I park my car, taking note of a blonde who reminds me of the Swiss Miss girl. But with a better rack. Apparently, she got the call too.

Inside is a career resource center for those without careers or resources. It reeks of cheap coffee and desperation.

I spot Swiss Miss reading a copy of the ABA Journal. She’s dressed to impress, like the hiring partner from Cravath is going to walk in and offer her an associate position.

I cruise over to the obese secretary I’ve nicknamed Mrs. Donut. I tell her how nice she looks in her sweater, how the frolicking reindeer bring out her eyes.

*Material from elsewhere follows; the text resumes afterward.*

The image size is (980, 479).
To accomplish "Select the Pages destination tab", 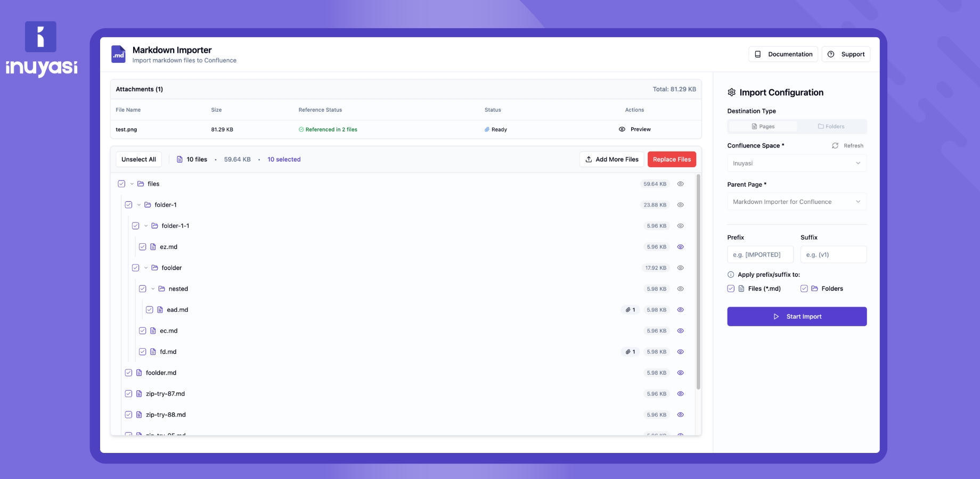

I present her with a box of Yum Yums, and she tells me what I need to know—the client needs only one more lawyer, and Swiss Miss, who has stellar temp credentials (an oxymoron if ever there was one), has the inside track because she has the 2:15 p.m. interview slot and I’m not up until 2:30 p.m.

In the world of legal temping, it’s all about first come, first served.

Sizing up my competition, I settle in next to Swiss Miss.

“Only gunners and half-wits read the ABA Journal,” I say. “Which are you?”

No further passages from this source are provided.